### The problem
Return the portion of the GGUF-to-PTE converter thread that runs from "This PR is not" down to "a dummy sentence.", copied word for word.

Experimental GGUF-2-PTE Converter #13266

dillondesilva · 2025-08-10T12:47:28Z

Summary

This PR is not intended for merge. Instead, it is designed to demonstrate a potential method under which .gguf files can be converted to .pte by leveraging some of the existing transformers ecosystem.

The key idea is the following:

A GGUF model is loaded via the transformers library into a suitable auto class.
Sample tokens are generated using the model tokeniser and a dummy sentence.
GGUF models are then torch exported
The exported torch program is then lowered and exported to an Executorch format .pte

Early Learnings & Limitations

Attached code generates a `.pte` model that is yet to be tested

The experiment in this PR converts SmolLM2-135M-Instruct-Q8_0.gguf into a .pte file. However, testing if this model works as expected within the executorch runtime is to be confirmed. This may also require some conversion of the tokenizer (I'm not too sure but would be interested to know, its probably in the docs somewhere)?

Torch export errors can be...scary

Conceptually, I thought that running this experiment would hopefully not be too difficult. However some of the setup issues around getting a reliable torch export for certain models proved to be quite challenging. This could just be due to my lack of knowledge on torch.export, however I think it may also offer insight into the opinion of a developer who wants to focus more on having a smooth experience with converting to .pte files.

Smoothness of conversion depends largely on model being converted: Tried converting a GGUF for LFM-2 using the same code attached (only changing model_id and filename) and its crazy how scary some of the errors became. Complex traces and rooted in various operators/potentially unsupported ops appeared in the logs. Of course, LFM-2 is quite a new model so perhaps I gave it an unfair example but nonetheless, it could be interesting to see where's the limit of models that can comfortably converted via this workflow.

cc @lucylq

…workflow is shown. Functional but prone to lots of random whacky torch export errors

pytorch-bot · 2025-08-10T12:47:32Z

🔗 Helpful Links

🧪 See artifacts and rendered test results at hud.pytorch.org/pr/pytorch/executorch/13266

📄 Preview Python docs built from this PR

Note: Links to docs will display an error until the docs builds have been completed.

[Stored records]
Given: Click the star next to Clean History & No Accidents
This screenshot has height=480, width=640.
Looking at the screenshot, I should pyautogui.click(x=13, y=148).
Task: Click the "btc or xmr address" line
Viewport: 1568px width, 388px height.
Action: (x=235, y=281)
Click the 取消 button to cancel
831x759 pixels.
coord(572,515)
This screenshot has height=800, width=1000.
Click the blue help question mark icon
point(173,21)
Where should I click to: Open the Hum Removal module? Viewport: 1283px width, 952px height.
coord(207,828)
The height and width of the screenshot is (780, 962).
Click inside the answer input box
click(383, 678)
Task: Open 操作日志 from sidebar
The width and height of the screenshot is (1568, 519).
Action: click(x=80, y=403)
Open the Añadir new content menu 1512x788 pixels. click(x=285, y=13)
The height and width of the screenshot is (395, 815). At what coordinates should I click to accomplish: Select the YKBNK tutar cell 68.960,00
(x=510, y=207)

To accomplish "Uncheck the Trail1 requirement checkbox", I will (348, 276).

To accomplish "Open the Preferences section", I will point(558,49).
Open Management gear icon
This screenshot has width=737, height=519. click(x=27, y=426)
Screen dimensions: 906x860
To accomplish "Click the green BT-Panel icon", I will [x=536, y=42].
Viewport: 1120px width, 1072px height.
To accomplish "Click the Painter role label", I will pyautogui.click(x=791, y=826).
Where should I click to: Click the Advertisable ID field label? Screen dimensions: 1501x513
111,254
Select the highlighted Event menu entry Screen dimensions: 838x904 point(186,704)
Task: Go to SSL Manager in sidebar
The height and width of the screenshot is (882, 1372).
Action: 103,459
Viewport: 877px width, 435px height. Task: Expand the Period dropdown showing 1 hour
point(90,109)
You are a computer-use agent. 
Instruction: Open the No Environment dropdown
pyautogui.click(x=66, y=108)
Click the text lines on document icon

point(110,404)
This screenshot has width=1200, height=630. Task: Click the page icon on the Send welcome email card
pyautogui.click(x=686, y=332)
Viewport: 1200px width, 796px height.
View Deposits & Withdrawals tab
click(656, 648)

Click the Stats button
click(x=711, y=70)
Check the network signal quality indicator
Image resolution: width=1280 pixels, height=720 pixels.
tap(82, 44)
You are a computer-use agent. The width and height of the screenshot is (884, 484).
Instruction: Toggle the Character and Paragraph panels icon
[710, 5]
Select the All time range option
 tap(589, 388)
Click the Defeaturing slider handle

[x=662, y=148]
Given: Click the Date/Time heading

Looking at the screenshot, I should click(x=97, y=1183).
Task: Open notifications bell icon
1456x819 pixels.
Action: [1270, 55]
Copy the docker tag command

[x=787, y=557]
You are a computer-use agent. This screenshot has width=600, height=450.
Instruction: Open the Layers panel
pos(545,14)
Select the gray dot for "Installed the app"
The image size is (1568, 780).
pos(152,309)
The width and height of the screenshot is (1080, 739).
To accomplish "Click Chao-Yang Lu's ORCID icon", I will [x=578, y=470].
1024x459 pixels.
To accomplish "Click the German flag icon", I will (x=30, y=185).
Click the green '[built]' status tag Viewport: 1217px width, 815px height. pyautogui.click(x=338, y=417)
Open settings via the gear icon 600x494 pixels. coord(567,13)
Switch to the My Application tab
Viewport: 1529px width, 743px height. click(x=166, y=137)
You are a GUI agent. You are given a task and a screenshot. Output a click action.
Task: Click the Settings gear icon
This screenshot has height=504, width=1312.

### Finished exercise
This PR is not intended for merge. Instead, it is designed to demonstrate a potential method under which .gguf files can be converted to .pte by leveraging some of the existing transformers ecosystem.

The key idea is the following:

A GGUF model is loaded via the transformers library into a suitable auto class.
Sample tokens are generated using the model tokeniser and a dummy sentence.